Word and element location data:
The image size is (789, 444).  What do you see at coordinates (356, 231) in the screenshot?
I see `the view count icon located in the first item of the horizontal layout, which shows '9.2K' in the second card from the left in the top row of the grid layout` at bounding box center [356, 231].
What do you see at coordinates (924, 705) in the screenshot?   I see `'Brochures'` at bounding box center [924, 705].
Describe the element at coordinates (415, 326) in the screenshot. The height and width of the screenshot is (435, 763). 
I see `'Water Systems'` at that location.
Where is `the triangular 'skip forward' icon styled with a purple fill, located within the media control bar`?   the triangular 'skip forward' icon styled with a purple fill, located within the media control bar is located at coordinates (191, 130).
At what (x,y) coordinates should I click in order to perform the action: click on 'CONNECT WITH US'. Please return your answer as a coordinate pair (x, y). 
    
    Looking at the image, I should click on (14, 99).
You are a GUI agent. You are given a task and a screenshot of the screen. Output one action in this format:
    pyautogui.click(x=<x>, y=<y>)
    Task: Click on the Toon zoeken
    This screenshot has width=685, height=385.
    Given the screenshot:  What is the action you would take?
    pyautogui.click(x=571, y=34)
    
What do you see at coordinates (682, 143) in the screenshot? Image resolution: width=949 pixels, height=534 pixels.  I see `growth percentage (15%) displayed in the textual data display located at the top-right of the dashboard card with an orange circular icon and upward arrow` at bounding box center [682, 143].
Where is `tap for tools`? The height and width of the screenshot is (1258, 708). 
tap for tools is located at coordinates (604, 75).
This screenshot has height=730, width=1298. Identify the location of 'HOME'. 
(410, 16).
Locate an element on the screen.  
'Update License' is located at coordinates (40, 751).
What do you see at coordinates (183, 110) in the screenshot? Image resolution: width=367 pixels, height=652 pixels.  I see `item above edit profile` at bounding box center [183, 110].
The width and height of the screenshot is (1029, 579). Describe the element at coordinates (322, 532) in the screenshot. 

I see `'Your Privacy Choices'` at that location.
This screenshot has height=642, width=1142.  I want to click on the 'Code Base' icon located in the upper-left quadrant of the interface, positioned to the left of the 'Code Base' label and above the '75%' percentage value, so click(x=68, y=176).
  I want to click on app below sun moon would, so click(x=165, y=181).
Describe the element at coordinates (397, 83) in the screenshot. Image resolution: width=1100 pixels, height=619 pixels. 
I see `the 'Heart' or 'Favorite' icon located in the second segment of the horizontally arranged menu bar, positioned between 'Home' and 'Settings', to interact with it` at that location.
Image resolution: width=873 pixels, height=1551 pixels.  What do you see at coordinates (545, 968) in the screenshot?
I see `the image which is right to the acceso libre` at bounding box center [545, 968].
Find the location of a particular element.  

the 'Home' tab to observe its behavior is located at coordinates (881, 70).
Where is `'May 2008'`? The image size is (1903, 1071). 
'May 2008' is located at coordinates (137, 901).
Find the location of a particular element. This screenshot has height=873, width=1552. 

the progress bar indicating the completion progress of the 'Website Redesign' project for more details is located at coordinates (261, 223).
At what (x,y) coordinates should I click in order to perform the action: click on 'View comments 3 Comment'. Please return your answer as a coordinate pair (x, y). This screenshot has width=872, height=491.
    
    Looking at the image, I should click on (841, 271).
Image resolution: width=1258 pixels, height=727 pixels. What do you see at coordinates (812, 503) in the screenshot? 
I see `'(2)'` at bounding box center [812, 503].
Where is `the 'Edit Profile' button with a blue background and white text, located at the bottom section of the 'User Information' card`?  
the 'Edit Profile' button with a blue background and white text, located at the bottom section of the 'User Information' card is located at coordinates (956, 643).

» **YOUR TASK**
Copy the items above word for word, from the line containing "Image resolution: width=873" down to the line containing "center [812, 503].", including both of those lines.

» **FINISHED ANSWER**
Image resolution: width=873 pixels, height=1551 pixels.  What do you see at coordinates (545, 968) in the screenshot?
I see `the image which is right to the acceso libre` at bounding box center [545, 968].
Find the location of a particular element.  

the 'Home' tab to observe its behavior is located at coordinates (881, 70).
Where is `'May 2008'`? The image size is (1903, 1071). 
'May 2008' is located at coordinates (137, 901).
Find the location of a particular element. This screenshot has height=873, width=1552. 

the progress bar indicating the completion progress of the 'Website Redesign' project for more details is located at coordinates (261, 223).
At what (x,y) coordinates should I click in order to perform the action: click on 'View comments 3 Comment'. Please return your answer as a coordinate pair (x, y). This screenshot has width=872, height=491.
    
    Looking at the image, I should click on (841, 271).
Image resolution: width=1258 pixels, height=727 pixels. What do you see at coordinates (812, 503) in the screenshot? 
I see `'(2)'` at bounding box center [812, 503].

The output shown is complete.